What is needed:
Rewrite the entries below, substituting "Which point should be clicked to accomplish" for every occurrence of "At what coordinates should I click to accomplish" and keeping everything else identical. Omit the pictures from your output.

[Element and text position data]
◆ ◆ ◆
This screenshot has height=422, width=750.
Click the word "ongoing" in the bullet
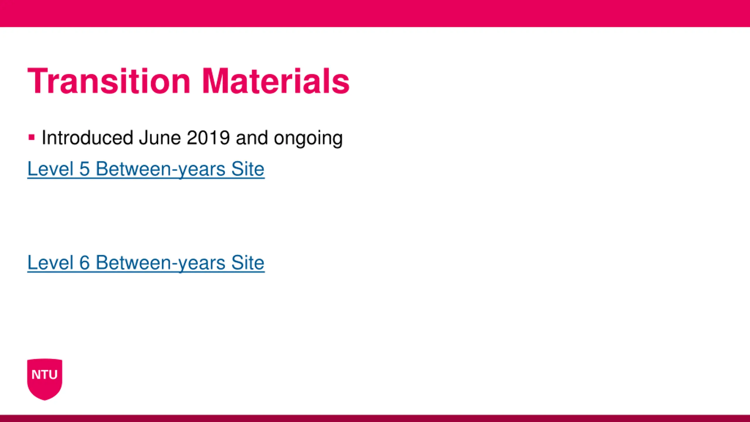coord(308,138)
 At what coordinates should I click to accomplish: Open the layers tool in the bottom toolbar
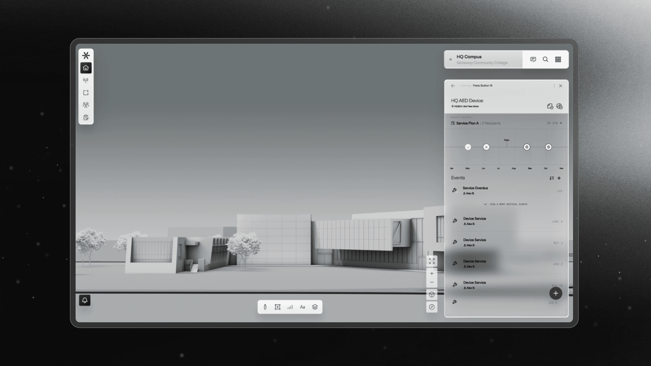pos(315,307)
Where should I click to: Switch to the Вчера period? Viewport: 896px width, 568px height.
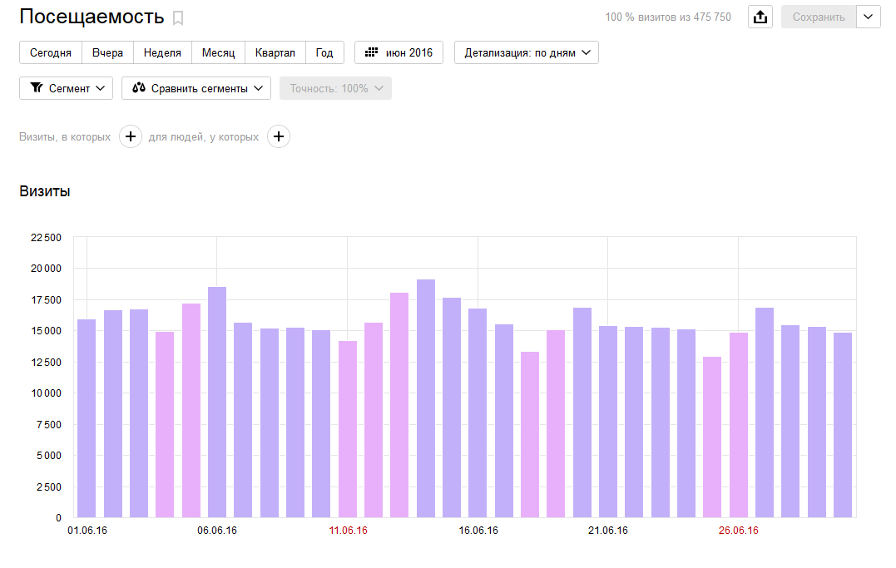click(107, 52)
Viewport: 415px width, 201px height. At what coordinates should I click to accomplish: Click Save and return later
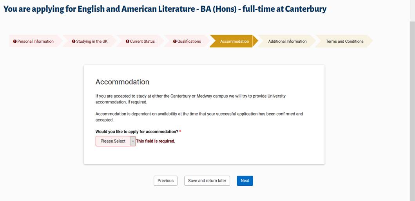(x=207, y=181)
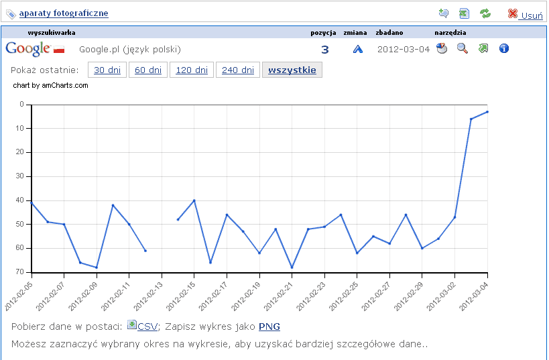Open the 'aparaty fotograficzne' keyword link
Viewport: 549px width, 360px height.
(64, 13)
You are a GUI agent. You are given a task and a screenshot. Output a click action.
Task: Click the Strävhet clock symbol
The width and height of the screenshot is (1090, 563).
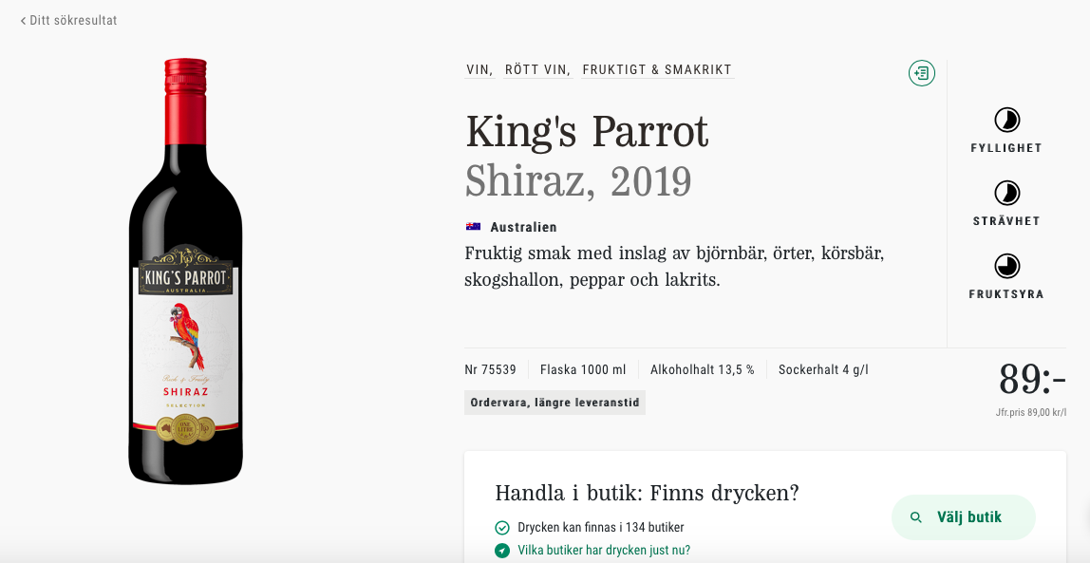point(1005,193)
◆ ◆ ◆
Problem solution:
This screenshot has height=422, width=750.
Click the word "ongoing" in the bullet
coord(308,138)
 Which point should be clicked to accomplish: Open the layers tool in the bottom toolbar
pos(315,307)
Where should I click to: Switch to the Вчера period? Viewport: 896px width, 568px height.
click(107, 52)
Viewport: 415px width, 201px height. Which point should be clicked to accomplish: Click Save and return later
(x=207, y=181)
Open the 'aparaty fotograficzne' keyword link
Viewport: 549px width, 360px height.
(64, 13)
You are a GUI agent. You are given a task and a screenshot. Output a click action.
Task: Click the Strävhet clock symbol
The width and height of the screenshot is (1090, 563).
point(1005,193)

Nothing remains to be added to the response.